Para Luís Barbosa, da organização Observatório do Marajó, o impacto na área costeira precisa ser avaliado com cautela, especialmente nas áreas sedimentares entre o rio e o mar. Ele afirma que a ilha do Marajó, no Pará, também pode ser impactada. 

"Esse plano existe desde 2014, entre idas e vindas. Não é à toa que não avançou, por conta da incompatibilidade ambiental. No último governo houve alguns avanços e agora está em fase de licenciamento. A Petrobras, que tem o objetivo de levar o negócio a frente, precisa da licença do Ibama. Mas é preciso transparência e participação da população. A Petrobras realizou algumas reuniões, mas de caráter técnico, não de audiência, de consulta. Foi uma em Soure e outra em Belém. Precisamos ter mais audiências públicas para o projeto avançar com transparência", defende.

Barbosa ressalta que, além dos ribeirinhos e quilombolas extrativistas, o município de Oiapoque abriga três comunidades indígenas. 

Segundo ele, há impactos menos visíveis que precisam ser levados em consideração: os grandes empreendimentos geralmente ocasionam um "boom" de migração para municípios pequenos, com pouca infraestrutura. Com mais circulação de pessoas, os índices de violência e outros crimes tendem a crescer.

"Isso ocorre porque muitas vezes as promessas de emprego não se realizam ou não são duradouras. Vimos problemas sociais com grandes projetos em outras experiências, como em Altamira a partir da construção da Usina Hidrelétrica de Belo Monte".

Transparência

Para Flávia Guedes, assistente de projetos do Instituto Mapinguari, as pretensões da Petrobras têm avançado de maneira mais forte nos últimos anos. 

"Precisa ter uma avaliação criteriosa e realista dos possíveis riscos e danos e que essa ação seja compartilhada com a sociedade, com acesso às informações sobre estudos ambientais. Buscamos mais participação, de maneira clara e multidisciplinar", diz.

Risco de vazamento e transporte aéreo são pontos sensíveis

De acordo com o relatório do Ibama, obtido pelo site Sumaúma, a exploração de petróleo na região exige que alguns pontos sejam considerados. 

Em relação ao impacto nas terras indígenas, onde vivem cerca de 8 mil pessoas, o parecer cita que em fevereiro deste ano, em reunião com o Conselho de Caciques dos Povos Indígenas do Oiapoque e outras entidades, a Petrobras reconheceu que os voos de helicóptero entre o aeroporto da cidade e o navio-sonda que mantém na área do chamado bloco 59 desde agosto do ano passado já estavam afetando os povos originários, afugentando a fauna necessária para sobrevivência nas aldeias, dificultando a caça de subsistência.

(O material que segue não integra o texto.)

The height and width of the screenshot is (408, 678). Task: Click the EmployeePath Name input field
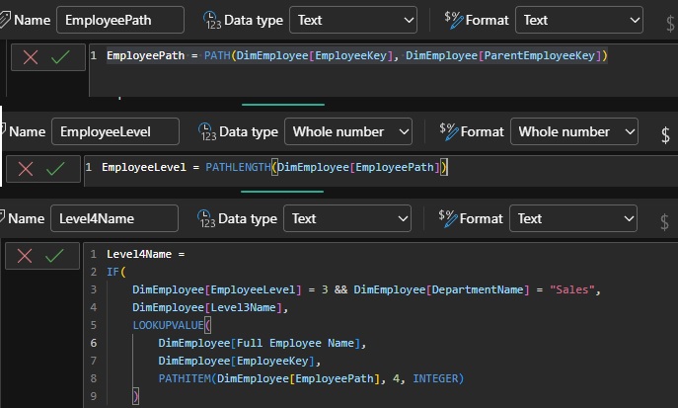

Na ocasião, a estatal se comprometeu a alterar a altitude desses voos. No entanto, de acordo com o documento, o aumento estimado de 3.000% do tráfego aéreo durante a atividade de prospecção de petróleo exigiria a elaboração de uma nova Avaliação de Impacto Ambiental para o caso específico das terras indígenas.

O parecer técnico do Ibama também rejeita o Plano de Proteção à Fauna (PPAF) apresentado pela Petrobras como parte do Plano de Emergência Individual (PEI). 

De acordo com o texto, todas as alternativas propostas pela empresa para o resgate e transporte dos animais afetados por um eventual vazamento preveem um tempo muito longo para esse socorro e não levam em conta a possibilidade de mudanças abruptas nas condições climáticas na área do bloco 59, que afetariam o tempo e a viabilidade da navegação e dos voos.


O parecer lembra que, dadas as especificidades da costa do Oiapoque, que não permitem o atracamento de navios de grande porte, toda a estrutura marítima de suporte às atividades da Petrobras estaria baseada em Belém, a 830 quilômetros do poço – distância percorrida em 43 horas, em média, por embarcações. Mesmo com lanchas rápidas, o deslocamento da capital paraense até o bloco 59 seria de, no mínimo, 26 horas.